_AVAILABLE DATA_
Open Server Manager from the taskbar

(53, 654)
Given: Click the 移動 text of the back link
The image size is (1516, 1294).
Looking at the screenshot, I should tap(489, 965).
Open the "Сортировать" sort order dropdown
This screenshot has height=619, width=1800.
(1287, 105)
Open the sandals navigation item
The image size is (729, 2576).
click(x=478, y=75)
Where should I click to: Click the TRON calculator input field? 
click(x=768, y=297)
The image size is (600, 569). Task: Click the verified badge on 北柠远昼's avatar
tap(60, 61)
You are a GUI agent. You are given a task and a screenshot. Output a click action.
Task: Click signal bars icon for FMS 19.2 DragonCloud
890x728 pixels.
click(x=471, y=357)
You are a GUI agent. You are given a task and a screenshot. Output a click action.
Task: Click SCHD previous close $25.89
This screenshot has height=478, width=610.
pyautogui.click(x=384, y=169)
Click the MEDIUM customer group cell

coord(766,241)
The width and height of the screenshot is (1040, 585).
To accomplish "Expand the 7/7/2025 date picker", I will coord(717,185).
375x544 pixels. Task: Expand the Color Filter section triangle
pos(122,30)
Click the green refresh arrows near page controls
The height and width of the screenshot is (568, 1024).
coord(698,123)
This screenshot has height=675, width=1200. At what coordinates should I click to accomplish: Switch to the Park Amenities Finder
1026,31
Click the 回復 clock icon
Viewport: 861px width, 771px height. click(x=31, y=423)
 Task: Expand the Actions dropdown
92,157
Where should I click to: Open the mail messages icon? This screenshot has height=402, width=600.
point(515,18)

_WHAT THE TASK REQUIRES_
The response should consist of all the entries, set down exactly.

_FINISHED TASK_
Open Server Manager from the taskbar

(53, 654)
Given: Click the 移動 text of the back link
The image size is (1516, 1294).
Looking at the screenshot, I should tap(489, 965).
Open the "Сортировать" sort order dropdown
This screenshot has height=619, width=1800.
(1287, 105)
Open the sandals navigation item
The image size is (729, 2576).
click(x=478, y=75)
Where should I click to: Click the TRON calculator input field? 
click(x=768, y=297)
The image size is (600, 569). Task: Click the verified badge on 北柠远昼's avatar
tap(60, 61)
You are a GUI agent. You are given a task and a screenshot. Output a click action.
Task: Click signal bars icon for FMS 19.2 DragonCloud
890x728 pixels.
click(x=471, y=357)
You are a GUI agent. You are given a task and a screenshot. Output a click action.
Task: Click SCHD previous close $25.89
This screenshot has height=478, width=610.
pyautogui.click(x=384, y=169)
Click the MEDIUM customer group cell

coord(766,241)
The width and height of the screenshot is (1040, 585).
To accomplish "Expand the 7/7/2025 date picker", I will coord(717,185).
375x544 pixels. Task: Expand the Color Filter section triangle
pos(122,30)
Click the green refresh arrows near page controls
The height and width of the screenshot is (568, 1024).
coord(698,123)
This screenshot has height=675, width=1200. At what coordinates should I click to accomplish: Switch to the Park Amenities Finder
1026,31
Click the 回復 clock icon
Viewport: 861px width, 771px height. click(x=31, y=423)
 Task: Expand the Actions dropdown
92,157
Where should I click to: Open the mail messages icon? This screenshot has height=402, width=600.
point(515,18)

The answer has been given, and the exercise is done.